**TEXTE À LIRE**
#####

Vous utilisez parfois votre femme comme personnage de vos saynètes. Dans la rétrospective qui vous est consacrée aux Filles du Calvaire, on trouve une «intruse», un modèle inconnu dans vos photos. Pourquoi dans une seule photographie ? Avez-vous déjà essayé d’autres modèles ?
Gilbert Garcin. Non. Tout simplement parce que je suis à l’aise avec ma femme. Je n’éprouve pas le besoin de prendre d’autres modèles. Dans la photographie dont vous parlez, c’est un modèle qui a insisté. Je me suis dit «faisons une exception» mais ça ne m’ouvre pas d’horizons. Je m’en tiens au monologue ou au duo. Je pourrais proposer des foules, ça n’a pas de limites mais c’est déjà assez compliqué à faire comme ça !

Dans vos photographies, il existe des petites imperfections qui font tout leur charme. Vous n’avez jamais été tenté par les possibilités d’effacement qu’offre Photoshop ou autres ?

Gilbert Garcin. Je ne dirais pas que je fais volontairement des défauts, mais je n’éprouve pas le besoin de faire des choses parfaites. S’il y a des petits défauts, eh bien je les garde. Après coup, je me suis rendu compte qu’ils n’étaient pas inutiles. Ça augmente un peu la connivence. «Le vieux monsieur, il a fait ce qu’il a pu !» (Rires). En fait, il ne faut pas qu’il y en ait trop. Ce sont des tirages argentiques. Mon tireur, Bernard Caramante, en enlève quand même une bonne partie, notamment des fautes de découpage. Il faut que cela reste relativement crédible. Vous savez, en argentique, les retouches sont assez limitées. J’ai fait une exposition à La Ciotat de grands tirages qui ont été faits sur Dibond d’1,50 m, et le tireur s’est cru obligé d’aller au-delà. Alors, le résultat est très clean, mais je trouve que ça enlève quelque chose. La photo devient impersonnelle.

Vade retro Photoshop alors ?
Gilbert Garcin. Non, je le pratique de temps en temps. Pour les publications, les petits défauts ne passent pas tellement. Souvent je retouche les bords des photos qui sont mal découpés, mais de façon minimale. Je trouve que l’outil argentique me convient bien. Je ne cherche pas à me compliquer la vie. Je pense qu’on se disperse à force d’avoir trop d’outils différents. De n’avoir pas la possibilité de corriger les défauts, ça oblige à une certaine rigueur. Je sais que si les défauts sont trop nombreux, ça représentera un boulot fou à corriger. Dans ma fabrication, je suis obligé d’être relativement clean.

Dans vos photographies, on peut remarquer que vous n’êtes pas toujours acteur mais souvent observateur.

#####

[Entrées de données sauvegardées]

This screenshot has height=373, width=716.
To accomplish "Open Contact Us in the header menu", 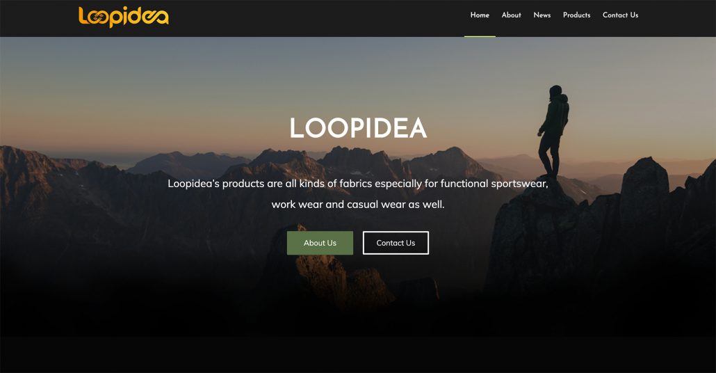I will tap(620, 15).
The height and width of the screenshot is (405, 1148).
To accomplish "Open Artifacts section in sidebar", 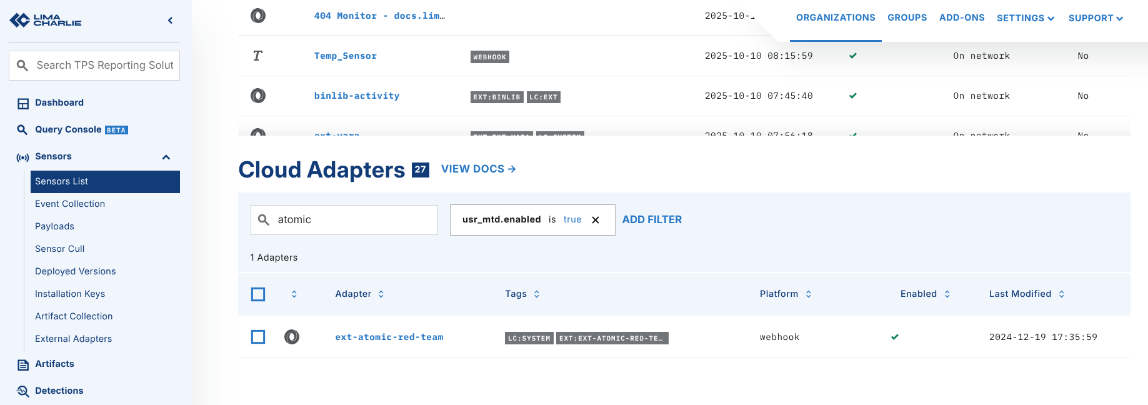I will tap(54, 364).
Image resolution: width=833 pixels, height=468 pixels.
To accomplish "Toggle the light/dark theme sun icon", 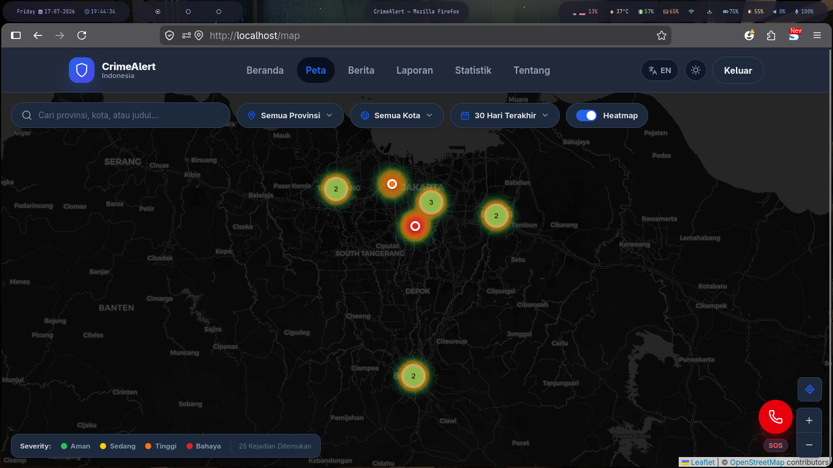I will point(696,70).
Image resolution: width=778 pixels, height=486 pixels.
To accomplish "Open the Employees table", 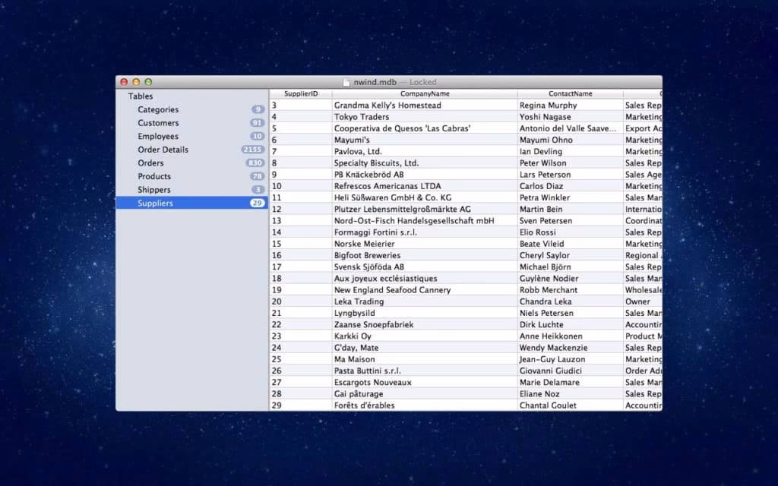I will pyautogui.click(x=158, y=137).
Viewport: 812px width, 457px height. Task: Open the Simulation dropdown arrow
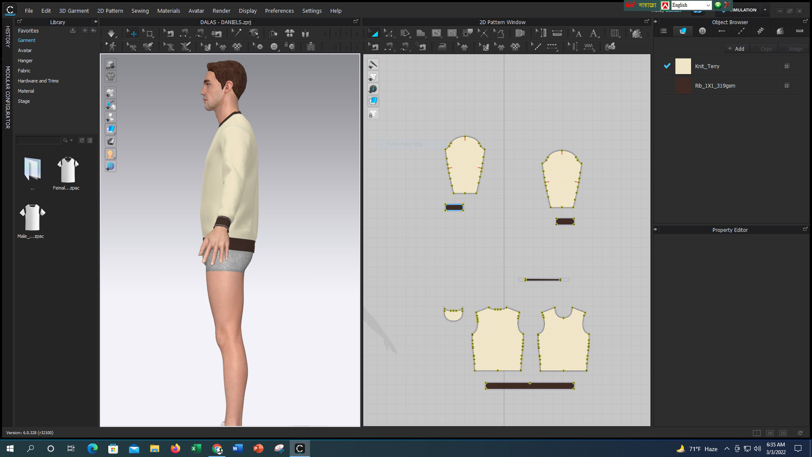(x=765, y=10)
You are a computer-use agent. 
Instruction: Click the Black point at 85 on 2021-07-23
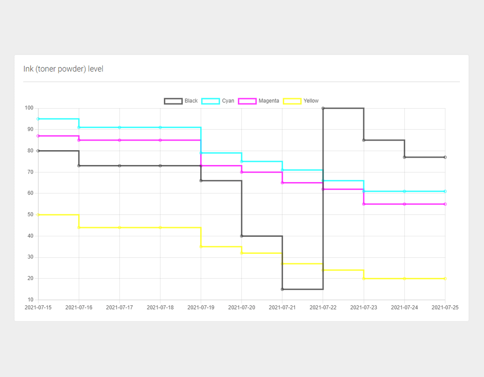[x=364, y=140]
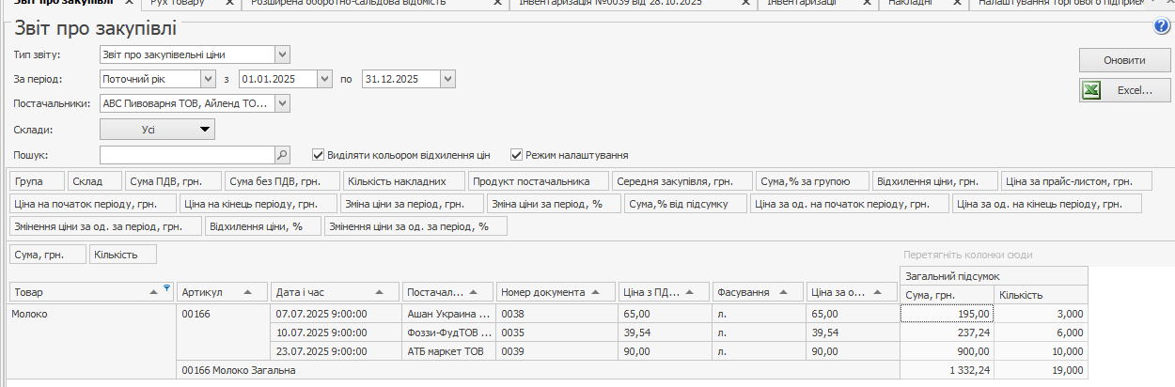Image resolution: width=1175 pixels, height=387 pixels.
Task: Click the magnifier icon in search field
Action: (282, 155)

#####

**EXERCICES À TRAITER**
a: Répondez à ces questions d'après l'entretien avec Gilbert Garcin :
(i) Dans quel lieu se tient la rétrospective qui lui est consacrée ?
(ii) Comment s'appelle son tireur ?
(iii) Dans quelle ville a-t-il exposé de grands tirages sur Dibond d'1,50 m ?
b: D'après l'entretien, pourquoi Gilbert Garcin garde-t-il les petits défauts de ses photographies ?
c: Écrivez la suite de l'entretien avec Gilbert Garcin, à partir de la dernière phrase.
Le listing n'a aucun lien avec l'entretien.

**CORRIGÉ**
a:
(i) Aux Filles du Calvaire.
(ii) Bernard Caramante.
(iii) À La Ciotat.

b: Il s'est rendu compte après coup que ces défauts n'étaient pas inutiles, car ils augmentent un peu la connivence avec le public. À l'inverse, un résultat trop net enlève quelque chose selon lui et rend la photo impersonnelle.

c:
Gilbert Garcin. C’est vrai que dans beaucoup de photographies, je suis là comme le témoin, celui qui regarde et qui va inciter les autres à regarder, parce qu’il y a quelque chose à voir. À la limite, je pourrais ne pas mettre de personnage du tout. Mais toutes mes photos fonctionnent sur le mode de l’identification. J’ai croisé un collectionneur devant mes photographies tout à l’heure qui disait, «Regarde ces trois photos, c’est moi !», ce que sa femme a approuvé d’ailleurs ! C’est vrai qu’on imagine mal ce genre de photos sans figure humaine.

Vous utilisez aussi beaucoup les figures mythologiques, Narcisse, Icare, etc. Est-ce que la mythologie est le meilleur moyen pour vous de parler de la société moderne et de ses défauts ?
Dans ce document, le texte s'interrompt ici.